Stored data:

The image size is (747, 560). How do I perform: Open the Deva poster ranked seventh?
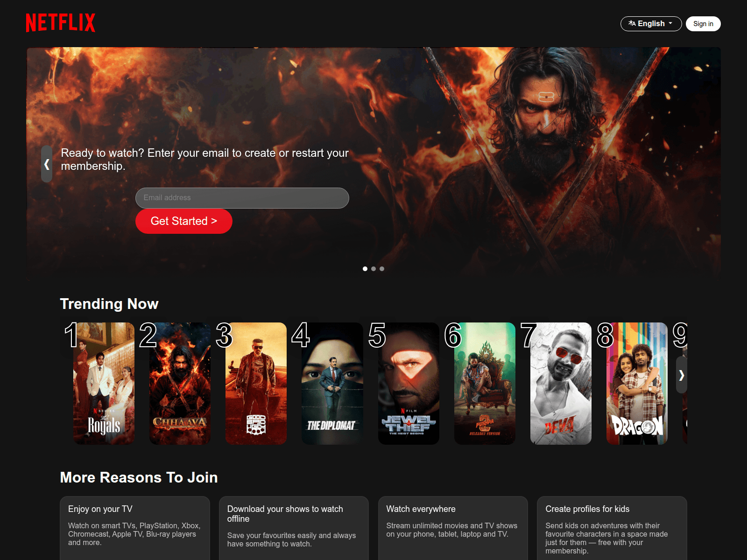[561, 383]
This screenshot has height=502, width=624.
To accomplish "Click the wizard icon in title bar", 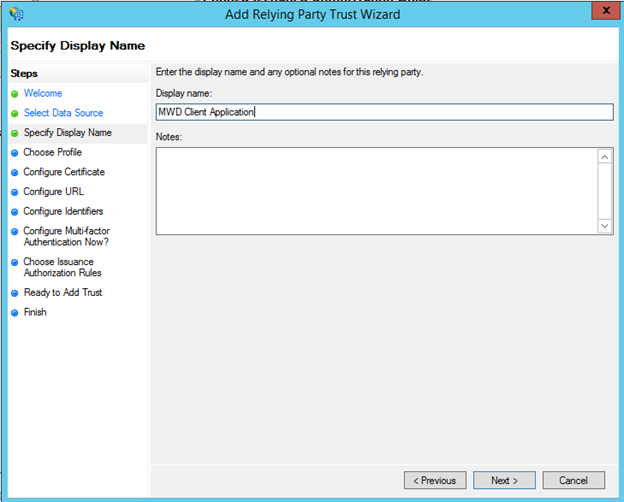I will pos(16,14).
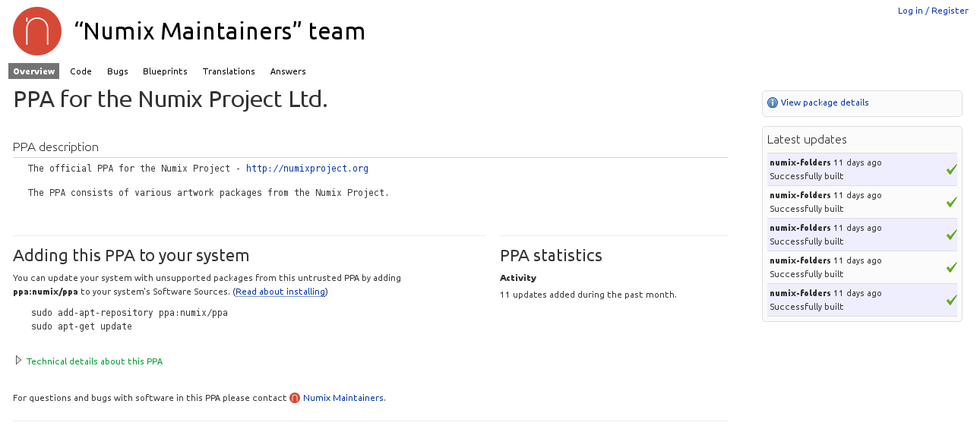Image resolution: width=980 pixels, height=429 pixels.
Task: Open the Log in / Register link
Action: 933,11
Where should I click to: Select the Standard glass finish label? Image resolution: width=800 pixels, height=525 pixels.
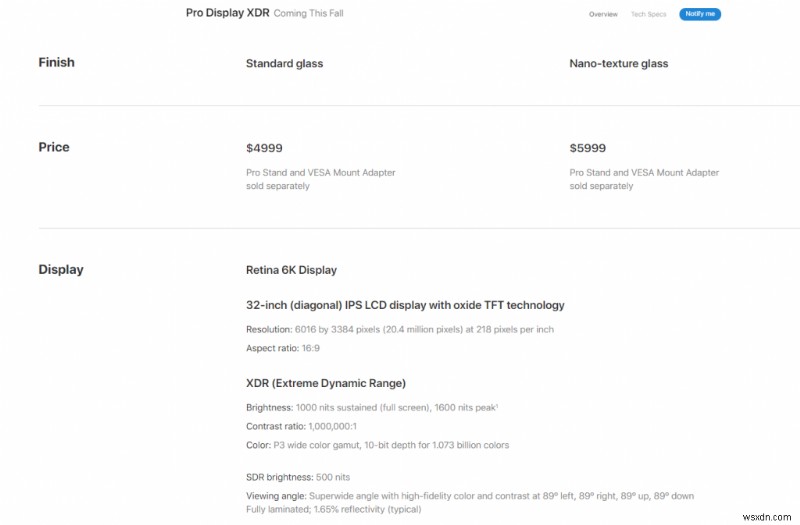coord(284,64)
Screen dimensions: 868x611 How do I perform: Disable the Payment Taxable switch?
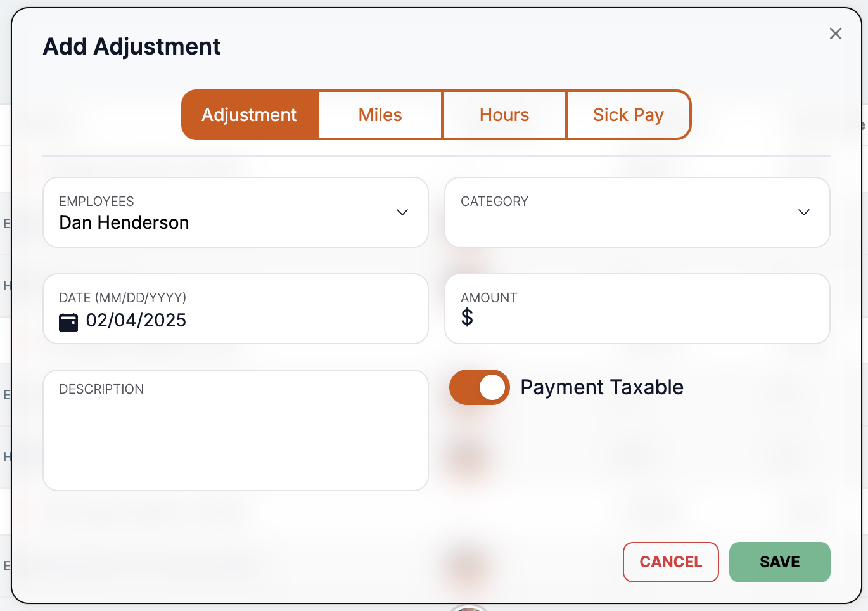pyautogui.click(x=480, y=387)
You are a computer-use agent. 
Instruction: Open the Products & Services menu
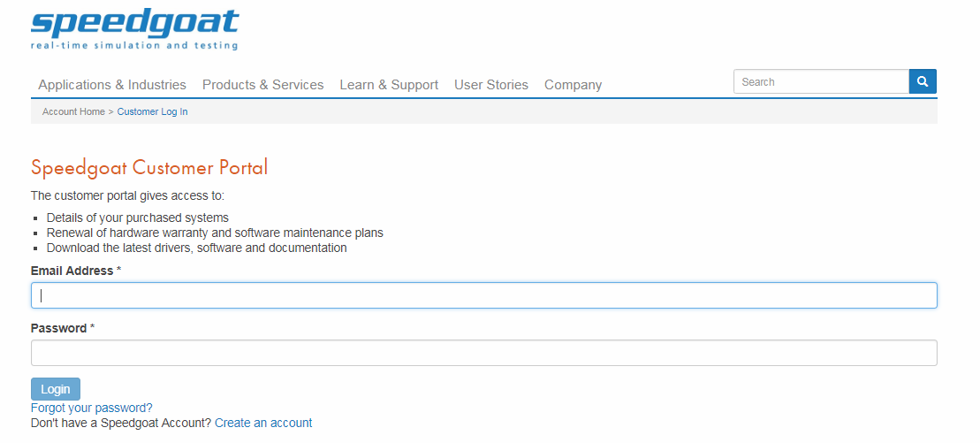pos(263,85)
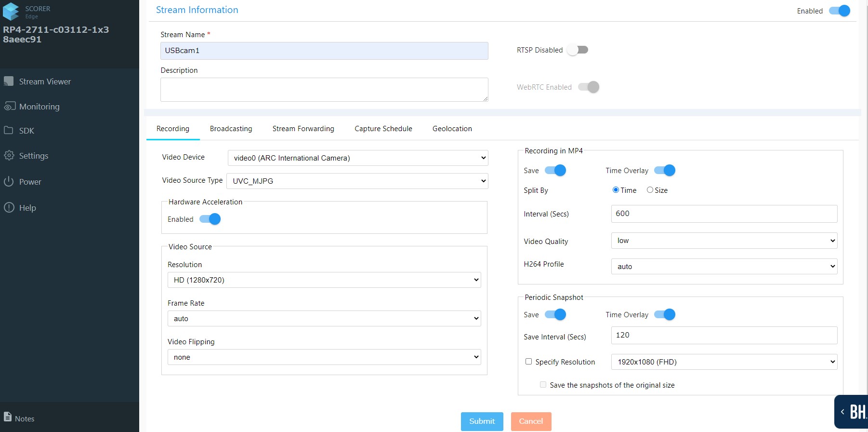
Task: Expand the Resolution HD (1280x720) dropdown
Action: 324,280
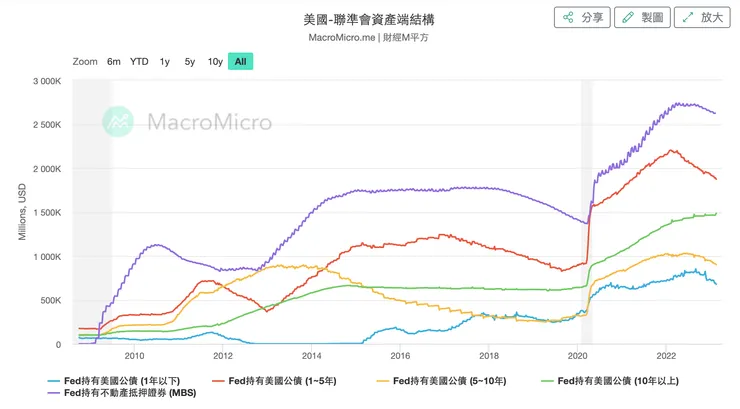Viewport: 740px width, 409px height.
Task: Toggle the Fed持有美國公債 (1~5年) series
Action: tap(287, 381)
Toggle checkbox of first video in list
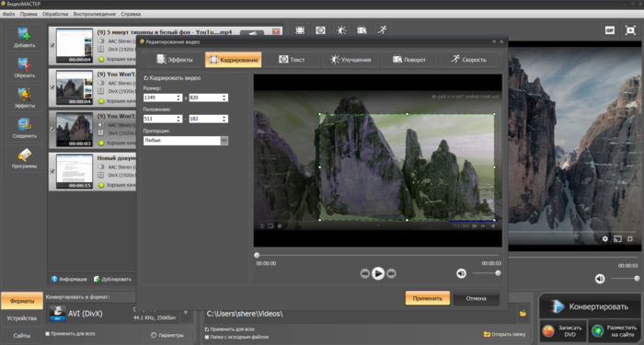 click(x=52, y=46)
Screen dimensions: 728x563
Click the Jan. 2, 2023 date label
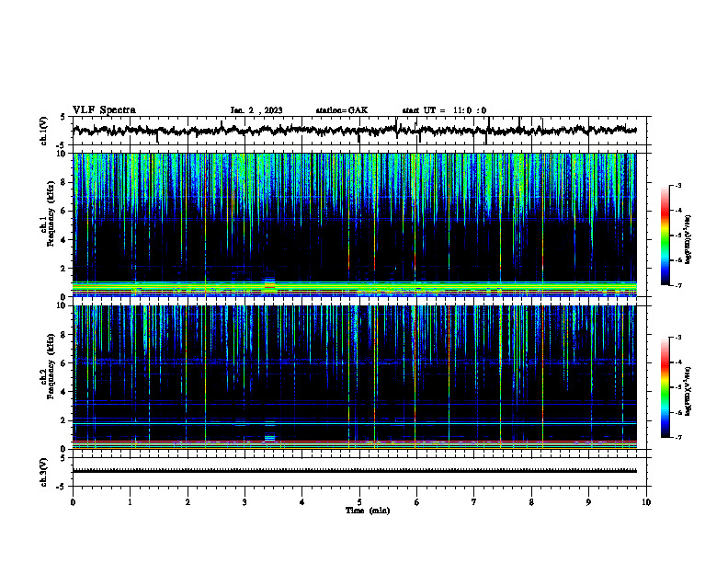(256, 110)
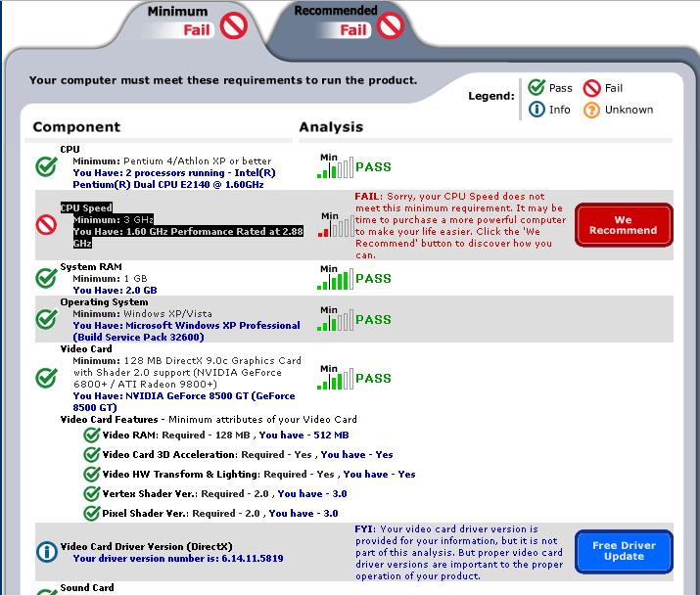Click the Video Card 3D Acceleration checkmark
This screenshot has width=700, height=596.
click(92, 455)
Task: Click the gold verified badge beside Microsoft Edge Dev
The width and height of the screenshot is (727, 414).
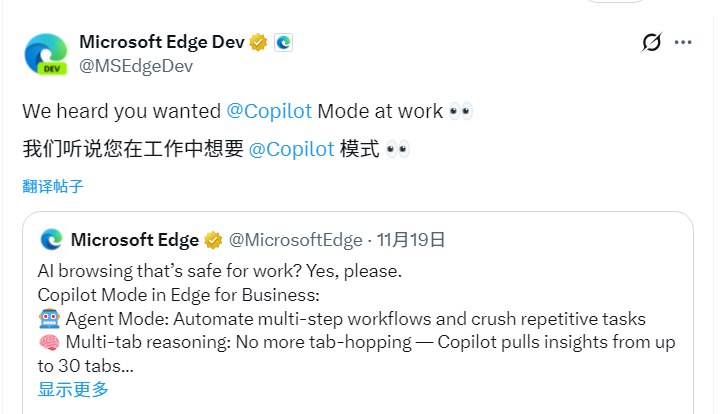Action: click(x=258, y=43)
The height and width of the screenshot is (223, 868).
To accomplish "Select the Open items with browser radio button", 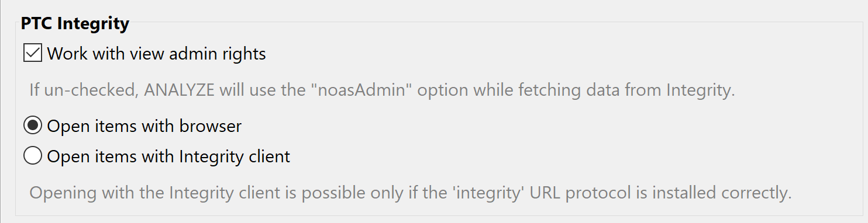I will pyautogui.click(x=32, y=125).
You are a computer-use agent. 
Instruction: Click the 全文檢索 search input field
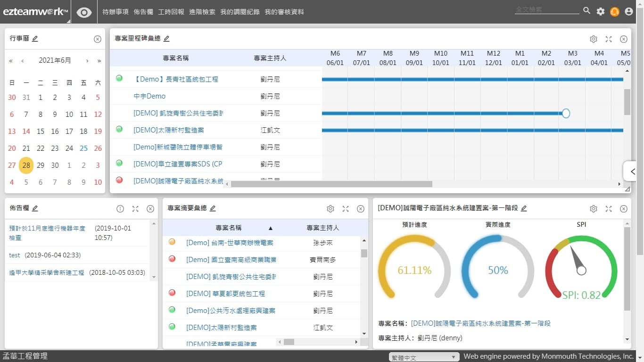[546, 10]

* BRIEF *
Your response must consist of the lines from the beginning of the data through the line containing "This screenshot has height=502, width=624.", transcribed exactly, with no pictures.

* RESPONSE TO THE TASK *
The image size is (747, 560). How do I perform: Open the Deva poster ranked seventh?
[561, 383]
This screenshot has height=502, width=624.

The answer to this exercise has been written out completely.